= Your goal =
Once the line with "859x566 pixels." is found in the data, output it and each following line exactly, up to and including the line with "You are a computer-use agent. The image size is (900, 782).", and nothing before or after.

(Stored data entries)
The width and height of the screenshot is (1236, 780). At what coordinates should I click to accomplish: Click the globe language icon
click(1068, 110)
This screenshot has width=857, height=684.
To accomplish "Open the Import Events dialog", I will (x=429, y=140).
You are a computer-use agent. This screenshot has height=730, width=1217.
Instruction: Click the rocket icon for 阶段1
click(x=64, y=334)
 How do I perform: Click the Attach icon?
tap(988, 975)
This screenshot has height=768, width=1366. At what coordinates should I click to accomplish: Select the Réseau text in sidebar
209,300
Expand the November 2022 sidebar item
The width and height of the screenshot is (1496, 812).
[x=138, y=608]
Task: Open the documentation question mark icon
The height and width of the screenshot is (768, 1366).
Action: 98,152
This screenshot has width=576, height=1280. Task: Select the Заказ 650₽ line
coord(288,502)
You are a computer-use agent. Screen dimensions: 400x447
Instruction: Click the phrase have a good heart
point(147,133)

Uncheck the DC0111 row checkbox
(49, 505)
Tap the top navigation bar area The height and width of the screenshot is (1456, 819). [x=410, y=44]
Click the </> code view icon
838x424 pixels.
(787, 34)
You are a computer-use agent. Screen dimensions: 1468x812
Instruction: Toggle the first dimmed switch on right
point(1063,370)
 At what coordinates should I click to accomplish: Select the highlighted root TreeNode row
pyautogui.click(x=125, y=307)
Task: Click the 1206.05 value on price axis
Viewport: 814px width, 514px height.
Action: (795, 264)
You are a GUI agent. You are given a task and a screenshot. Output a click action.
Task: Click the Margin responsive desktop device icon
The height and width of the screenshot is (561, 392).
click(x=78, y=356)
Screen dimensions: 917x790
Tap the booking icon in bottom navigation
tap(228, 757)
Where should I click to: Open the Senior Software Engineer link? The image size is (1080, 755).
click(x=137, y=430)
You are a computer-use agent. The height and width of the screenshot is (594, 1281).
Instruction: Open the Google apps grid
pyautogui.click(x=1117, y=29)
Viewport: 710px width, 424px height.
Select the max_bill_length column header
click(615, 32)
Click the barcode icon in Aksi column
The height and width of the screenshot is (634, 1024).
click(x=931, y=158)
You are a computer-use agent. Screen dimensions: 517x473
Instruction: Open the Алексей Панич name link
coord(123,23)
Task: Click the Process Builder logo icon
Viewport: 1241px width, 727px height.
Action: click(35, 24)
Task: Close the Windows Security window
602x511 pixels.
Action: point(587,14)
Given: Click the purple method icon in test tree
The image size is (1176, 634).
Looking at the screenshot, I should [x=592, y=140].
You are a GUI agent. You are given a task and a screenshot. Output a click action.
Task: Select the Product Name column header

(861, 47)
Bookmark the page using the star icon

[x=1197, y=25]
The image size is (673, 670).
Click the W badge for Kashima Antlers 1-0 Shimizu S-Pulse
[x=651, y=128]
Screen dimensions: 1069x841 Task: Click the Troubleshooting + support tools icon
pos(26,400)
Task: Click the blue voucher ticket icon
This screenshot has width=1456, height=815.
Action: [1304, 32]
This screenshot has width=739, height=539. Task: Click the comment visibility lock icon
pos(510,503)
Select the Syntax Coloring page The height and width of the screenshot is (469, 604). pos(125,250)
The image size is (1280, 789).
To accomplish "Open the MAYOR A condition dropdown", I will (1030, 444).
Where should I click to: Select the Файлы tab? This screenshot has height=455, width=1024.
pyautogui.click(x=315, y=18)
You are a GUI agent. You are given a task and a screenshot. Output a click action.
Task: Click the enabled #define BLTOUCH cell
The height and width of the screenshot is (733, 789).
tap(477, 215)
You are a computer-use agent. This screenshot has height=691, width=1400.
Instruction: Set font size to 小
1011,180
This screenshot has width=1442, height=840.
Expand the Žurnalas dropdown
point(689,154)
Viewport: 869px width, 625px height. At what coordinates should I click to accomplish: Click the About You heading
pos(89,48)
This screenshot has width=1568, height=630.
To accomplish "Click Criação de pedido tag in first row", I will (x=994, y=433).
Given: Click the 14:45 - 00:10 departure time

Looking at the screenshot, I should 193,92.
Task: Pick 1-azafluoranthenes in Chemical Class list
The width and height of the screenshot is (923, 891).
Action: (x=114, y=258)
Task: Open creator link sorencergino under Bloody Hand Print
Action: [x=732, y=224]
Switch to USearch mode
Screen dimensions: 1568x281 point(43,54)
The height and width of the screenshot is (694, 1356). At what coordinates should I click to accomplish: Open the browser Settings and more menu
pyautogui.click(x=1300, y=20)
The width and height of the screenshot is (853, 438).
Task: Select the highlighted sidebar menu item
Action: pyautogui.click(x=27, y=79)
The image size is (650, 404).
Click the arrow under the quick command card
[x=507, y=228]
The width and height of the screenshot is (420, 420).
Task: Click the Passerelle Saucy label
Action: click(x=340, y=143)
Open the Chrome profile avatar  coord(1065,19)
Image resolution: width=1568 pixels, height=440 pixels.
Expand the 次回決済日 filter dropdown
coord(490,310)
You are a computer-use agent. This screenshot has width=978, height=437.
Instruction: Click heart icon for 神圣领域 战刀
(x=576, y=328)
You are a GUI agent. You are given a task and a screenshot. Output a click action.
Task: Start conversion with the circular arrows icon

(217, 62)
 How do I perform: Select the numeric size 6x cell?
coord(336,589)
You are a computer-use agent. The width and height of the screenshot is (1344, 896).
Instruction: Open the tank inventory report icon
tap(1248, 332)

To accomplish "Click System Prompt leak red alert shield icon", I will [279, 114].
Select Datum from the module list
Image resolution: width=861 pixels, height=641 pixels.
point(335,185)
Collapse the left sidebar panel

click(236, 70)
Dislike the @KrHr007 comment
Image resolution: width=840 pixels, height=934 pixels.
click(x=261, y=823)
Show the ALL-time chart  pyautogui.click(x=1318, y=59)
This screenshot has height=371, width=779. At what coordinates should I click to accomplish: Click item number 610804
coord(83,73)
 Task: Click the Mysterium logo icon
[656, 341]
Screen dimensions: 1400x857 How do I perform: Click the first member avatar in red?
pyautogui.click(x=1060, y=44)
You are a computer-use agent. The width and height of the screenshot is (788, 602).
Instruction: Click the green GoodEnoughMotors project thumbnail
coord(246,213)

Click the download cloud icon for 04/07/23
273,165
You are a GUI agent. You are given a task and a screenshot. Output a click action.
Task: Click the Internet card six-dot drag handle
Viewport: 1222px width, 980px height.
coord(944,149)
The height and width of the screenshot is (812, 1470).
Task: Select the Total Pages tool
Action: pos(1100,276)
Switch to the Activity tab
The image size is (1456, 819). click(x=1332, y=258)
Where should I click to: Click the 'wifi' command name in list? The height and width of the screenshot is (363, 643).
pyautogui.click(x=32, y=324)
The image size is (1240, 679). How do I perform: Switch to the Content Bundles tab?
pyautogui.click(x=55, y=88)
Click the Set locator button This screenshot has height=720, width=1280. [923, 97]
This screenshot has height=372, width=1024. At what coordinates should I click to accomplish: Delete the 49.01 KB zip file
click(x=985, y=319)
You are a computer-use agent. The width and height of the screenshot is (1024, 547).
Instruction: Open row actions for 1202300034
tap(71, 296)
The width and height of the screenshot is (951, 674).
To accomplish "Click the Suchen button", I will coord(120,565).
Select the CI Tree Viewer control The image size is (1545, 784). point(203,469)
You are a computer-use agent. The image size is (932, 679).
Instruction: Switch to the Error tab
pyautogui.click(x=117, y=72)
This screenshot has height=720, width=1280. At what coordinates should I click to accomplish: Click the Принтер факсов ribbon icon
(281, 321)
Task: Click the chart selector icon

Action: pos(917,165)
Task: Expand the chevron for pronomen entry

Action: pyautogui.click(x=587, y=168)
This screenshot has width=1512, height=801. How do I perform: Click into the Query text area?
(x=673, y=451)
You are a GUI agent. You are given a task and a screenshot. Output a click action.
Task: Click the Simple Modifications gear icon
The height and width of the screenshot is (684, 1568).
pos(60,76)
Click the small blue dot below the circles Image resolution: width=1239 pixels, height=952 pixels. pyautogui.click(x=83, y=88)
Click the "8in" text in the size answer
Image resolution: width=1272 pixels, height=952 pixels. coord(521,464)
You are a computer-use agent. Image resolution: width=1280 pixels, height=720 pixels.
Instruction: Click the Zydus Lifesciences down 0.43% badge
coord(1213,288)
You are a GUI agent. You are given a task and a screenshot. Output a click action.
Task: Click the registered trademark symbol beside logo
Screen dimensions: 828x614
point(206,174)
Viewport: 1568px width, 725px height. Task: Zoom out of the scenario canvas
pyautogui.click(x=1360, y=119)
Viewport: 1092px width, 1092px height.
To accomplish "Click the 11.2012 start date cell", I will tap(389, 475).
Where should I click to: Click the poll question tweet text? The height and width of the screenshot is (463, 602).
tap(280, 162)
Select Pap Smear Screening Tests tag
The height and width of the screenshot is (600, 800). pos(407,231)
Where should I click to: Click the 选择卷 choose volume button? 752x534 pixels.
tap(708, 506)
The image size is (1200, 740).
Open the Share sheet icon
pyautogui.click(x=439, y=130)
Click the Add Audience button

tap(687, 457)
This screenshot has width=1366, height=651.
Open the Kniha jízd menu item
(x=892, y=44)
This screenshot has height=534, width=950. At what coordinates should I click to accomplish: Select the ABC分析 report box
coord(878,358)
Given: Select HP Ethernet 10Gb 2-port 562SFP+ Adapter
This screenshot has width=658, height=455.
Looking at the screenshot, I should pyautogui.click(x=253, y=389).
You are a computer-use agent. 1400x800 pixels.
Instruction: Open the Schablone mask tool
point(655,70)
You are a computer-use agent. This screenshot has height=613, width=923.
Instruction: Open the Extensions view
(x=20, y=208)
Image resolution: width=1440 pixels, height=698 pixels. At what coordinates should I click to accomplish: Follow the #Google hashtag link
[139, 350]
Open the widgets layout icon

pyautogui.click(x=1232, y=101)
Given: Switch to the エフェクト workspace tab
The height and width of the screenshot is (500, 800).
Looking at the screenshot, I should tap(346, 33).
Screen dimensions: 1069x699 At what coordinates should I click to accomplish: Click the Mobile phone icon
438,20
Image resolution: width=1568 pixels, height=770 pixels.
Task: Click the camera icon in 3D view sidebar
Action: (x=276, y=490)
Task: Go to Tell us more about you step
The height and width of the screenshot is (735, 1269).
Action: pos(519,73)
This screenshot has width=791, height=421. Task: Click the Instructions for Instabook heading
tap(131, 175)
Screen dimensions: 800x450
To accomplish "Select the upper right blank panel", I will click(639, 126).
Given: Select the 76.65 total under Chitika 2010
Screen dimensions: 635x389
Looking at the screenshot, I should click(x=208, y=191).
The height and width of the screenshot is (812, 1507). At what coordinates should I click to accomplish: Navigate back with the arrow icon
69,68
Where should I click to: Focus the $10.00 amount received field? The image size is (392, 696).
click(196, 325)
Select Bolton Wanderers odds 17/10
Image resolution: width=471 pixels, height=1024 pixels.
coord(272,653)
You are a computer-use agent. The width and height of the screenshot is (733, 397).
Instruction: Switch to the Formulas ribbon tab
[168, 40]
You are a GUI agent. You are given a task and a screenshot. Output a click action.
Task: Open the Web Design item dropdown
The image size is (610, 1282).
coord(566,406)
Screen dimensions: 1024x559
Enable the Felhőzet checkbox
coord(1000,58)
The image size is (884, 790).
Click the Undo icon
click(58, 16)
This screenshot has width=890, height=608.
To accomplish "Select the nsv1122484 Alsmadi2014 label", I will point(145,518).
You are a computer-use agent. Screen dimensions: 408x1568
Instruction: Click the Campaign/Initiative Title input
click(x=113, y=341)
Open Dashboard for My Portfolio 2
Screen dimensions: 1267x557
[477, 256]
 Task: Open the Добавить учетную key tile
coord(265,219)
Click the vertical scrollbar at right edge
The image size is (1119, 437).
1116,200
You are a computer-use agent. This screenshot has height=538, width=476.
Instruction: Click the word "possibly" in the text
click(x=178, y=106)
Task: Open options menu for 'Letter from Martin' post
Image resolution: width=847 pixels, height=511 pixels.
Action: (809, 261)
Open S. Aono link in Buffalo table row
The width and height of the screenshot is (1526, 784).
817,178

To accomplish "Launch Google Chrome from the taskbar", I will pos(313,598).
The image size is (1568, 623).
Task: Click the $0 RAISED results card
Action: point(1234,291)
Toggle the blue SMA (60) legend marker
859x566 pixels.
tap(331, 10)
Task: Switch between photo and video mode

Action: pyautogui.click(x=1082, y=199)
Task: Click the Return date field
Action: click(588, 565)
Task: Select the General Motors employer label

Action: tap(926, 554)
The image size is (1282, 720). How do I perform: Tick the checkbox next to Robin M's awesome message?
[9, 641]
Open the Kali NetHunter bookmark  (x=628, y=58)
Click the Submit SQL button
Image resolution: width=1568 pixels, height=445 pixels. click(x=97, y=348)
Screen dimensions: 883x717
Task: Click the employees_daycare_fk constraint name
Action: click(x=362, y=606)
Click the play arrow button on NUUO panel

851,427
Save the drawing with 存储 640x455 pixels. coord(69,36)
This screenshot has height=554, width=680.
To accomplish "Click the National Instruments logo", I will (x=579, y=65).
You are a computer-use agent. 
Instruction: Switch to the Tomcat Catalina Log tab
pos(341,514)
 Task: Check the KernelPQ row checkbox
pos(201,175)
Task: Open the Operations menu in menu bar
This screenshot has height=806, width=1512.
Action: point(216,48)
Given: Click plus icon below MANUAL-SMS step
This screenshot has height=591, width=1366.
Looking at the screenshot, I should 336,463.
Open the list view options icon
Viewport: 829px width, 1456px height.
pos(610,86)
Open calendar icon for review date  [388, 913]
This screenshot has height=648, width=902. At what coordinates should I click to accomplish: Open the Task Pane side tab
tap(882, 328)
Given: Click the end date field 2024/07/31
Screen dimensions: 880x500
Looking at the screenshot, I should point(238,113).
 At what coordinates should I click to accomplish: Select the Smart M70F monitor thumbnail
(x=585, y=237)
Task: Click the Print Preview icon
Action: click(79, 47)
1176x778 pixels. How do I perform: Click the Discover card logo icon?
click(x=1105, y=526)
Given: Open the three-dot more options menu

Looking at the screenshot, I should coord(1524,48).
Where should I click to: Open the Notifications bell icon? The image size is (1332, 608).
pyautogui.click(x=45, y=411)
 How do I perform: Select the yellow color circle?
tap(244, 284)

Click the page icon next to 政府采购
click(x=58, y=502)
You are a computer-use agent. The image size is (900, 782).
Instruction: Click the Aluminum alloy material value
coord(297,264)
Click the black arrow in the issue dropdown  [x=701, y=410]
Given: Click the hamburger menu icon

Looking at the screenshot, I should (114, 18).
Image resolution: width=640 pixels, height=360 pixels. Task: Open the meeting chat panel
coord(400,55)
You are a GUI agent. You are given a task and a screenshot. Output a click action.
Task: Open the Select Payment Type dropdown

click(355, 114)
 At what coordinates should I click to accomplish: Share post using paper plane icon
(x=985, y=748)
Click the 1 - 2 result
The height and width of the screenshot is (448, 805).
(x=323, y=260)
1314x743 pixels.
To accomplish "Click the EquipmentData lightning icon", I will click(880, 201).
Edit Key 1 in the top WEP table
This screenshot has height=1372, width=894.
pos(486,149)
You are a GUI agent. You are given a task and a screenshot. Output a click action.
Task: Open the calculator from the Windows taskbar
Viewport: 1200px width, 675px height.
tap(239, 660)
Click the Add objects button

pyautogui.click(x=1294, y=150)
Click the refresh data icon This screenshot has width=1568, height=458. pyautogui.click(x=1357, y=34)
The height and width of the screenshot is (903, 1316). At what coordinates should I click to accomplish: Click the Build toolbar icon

= Output for this exercise =
859x566 pixels.
tap(331, 10)
Task: Switch between photo and video mode

Action: pyautogui.click(x=1082, y=199)
Task: Click the Return date field
Action: click(588, 565)
Task: Select the General Motors employer label

Action: tap(926, 554)
The image size is (1282, 720). How do I perform: Tick the checkbox next to Robin M's awesome message?
[9, 641]
Open the Kali NetHunter bookmark  (x=628, y=58)
Click the Submit SQL button
Image resolution: width=1568 pixels, height=445 pixels. click(x=97, y=348)
Screen dimensions: 883x717
Task: Click the employees_daycare_fk constraint name
Action: click(x=362, y=606)
Click the play arrow button on NUUO panel

851,427
Save the drawing with 存储 640x455 pixels. coord(69,36)
This screenshot has height=554, width=680.
To accomplish "Click the National Instruments logo", I will (x=579, y=65).
You are a computer-use agent. 
Instruction: Switch to the Tomcat Catalina Log tab
pos(341,514)
 Task: Check the KernelPQ row checkbox
pos(201,175)
Task: Open the Operations menu in menu bar
This screenshot has height=806, width=1512.
Action: point(216,48)
Given: Click plus icon below MANUAL-SMS step
This screenshot has height=591, width=1366.
Looking at the screenshot, I should 336,463.
Open the list view options icon
Viewport: 829px width, 1456px height.
pos(610,86)
Open calendar icon for review date  [388, 913]
This screenshot has height=648, width=902. At what coordinates should I click to accomplish: Open the Task Pane side tab
tap(882, 328)
Given: Click the end date field 2024/07/31
Screen dimensions: 880x500
Looking at the screenshot, I should point(238,113).
 At what coordinates should I click to accomplish: Select the Smart M70F monitor thumbnail
(x=585, y=237)
Task: Click the Print Preview icon
Action: click(79, 47)
1176x778 pixels. How do I perform: Click the Discover card logo icon?
click(x=1105, y=526)
Given: Open the three-dot more options menu

Looking at the screenshot, I should coord(1524,48).
Where should I click to: Open the Notifications bell icon? The image size is (1332, 608).
pyautogui.click(x=45, y=411)
 How do I perform: Select the yellow color circle?
tap(244, 284)

Click the page icon next to 政府采购
click(x=58, y=502)
You are a computer-use agent. The image size is (900, 782).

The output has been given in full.